The goal is to diversify Distractify beyond its current reliance on Facebook-driven virality. “We’ve had a lot of success in social virality,” says Hu. “We don’t think that’s the ultimate answer for media sites. There is a lot we have to do to convert all these users we’ve reached into a repeatable audience.”

Distractify makes all its revenue via display advertising. With the infusion of cash, however, Distractify is likely to get into “more innovative” marketing genres, Hu says, such as branded content and native advertising.

The $7 million investment in Distractify is just another sign that venture capitalists haven’t lost their appetite for viral publishers, despite an influx of competition. BuzzFeed might even be narrowing in on a massive, $200 million funding round, although some have cast doubt on the report.

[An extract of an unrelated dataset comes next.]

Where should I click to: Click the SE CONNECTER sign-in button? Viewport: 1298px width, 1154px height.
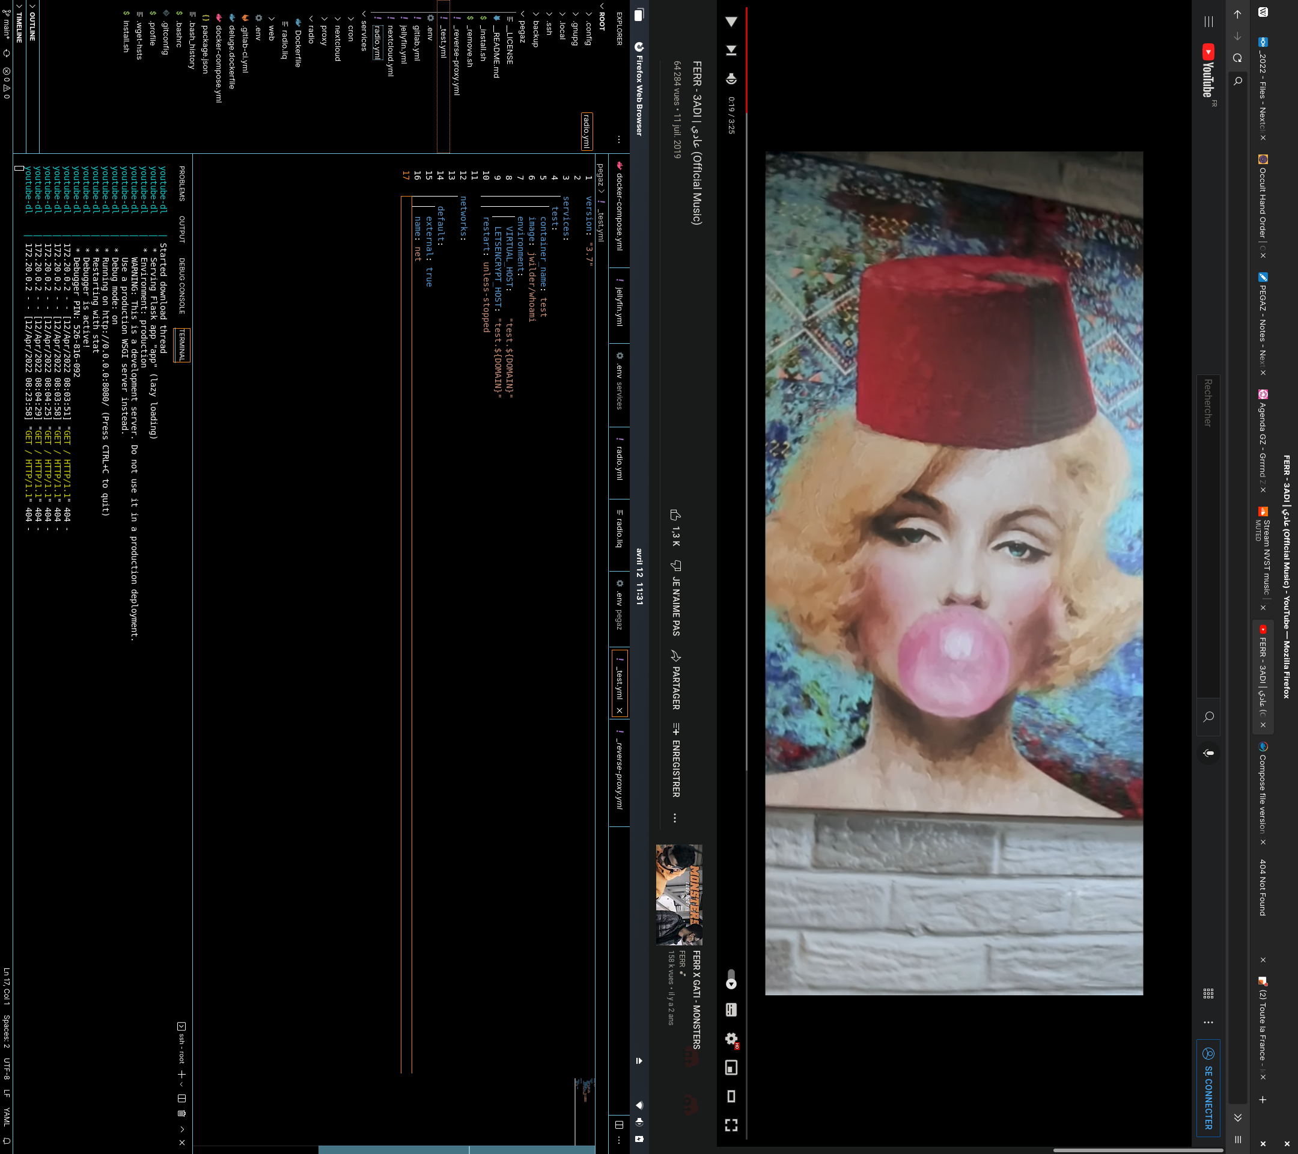[1208, 1088]
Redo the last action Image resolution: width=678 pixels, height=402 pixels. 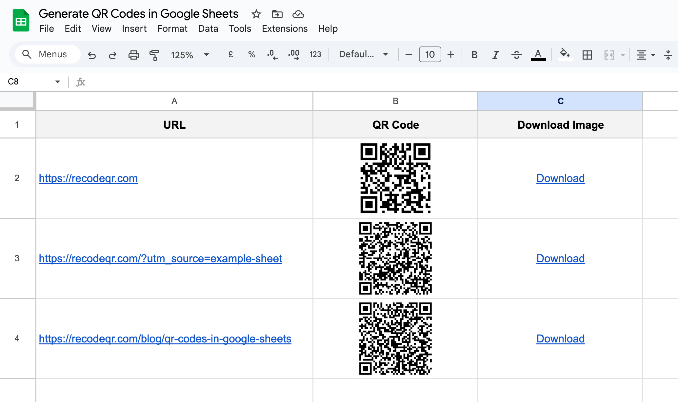tap(112, 55)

“There are a lot of people who are trying to do this now,” says Jeremy Liew of Lightspeed Venture Partners. “But there is a relatively small number of people who have gotten to this sort of scale.” Distractify’s Quinn, he says, is one of the few with scale. “He is an extraordinary entrepreneur.”

The heavy reliance on Facebook, Liew concedes, is a real risk for Distractify. But he believes that ultimately it will be in Facebook’s best interest to keep serving up lots of outside links to its users: “I genuinely believe that Facebook wants content discovery to be a core use case on Facebook,” Lieu says, “just as it is on Twitter.”

As for all the talk of viral-content fatigue, Liew believes much of the chatter is overblown. “You get a lot of people complaining about seeing these links, but people keep clicking on them,” he says. ”Us media watchers, our behavior is not representative. If we see something 10 times, there are still lots of normal people out there who haven’t yet seen it.”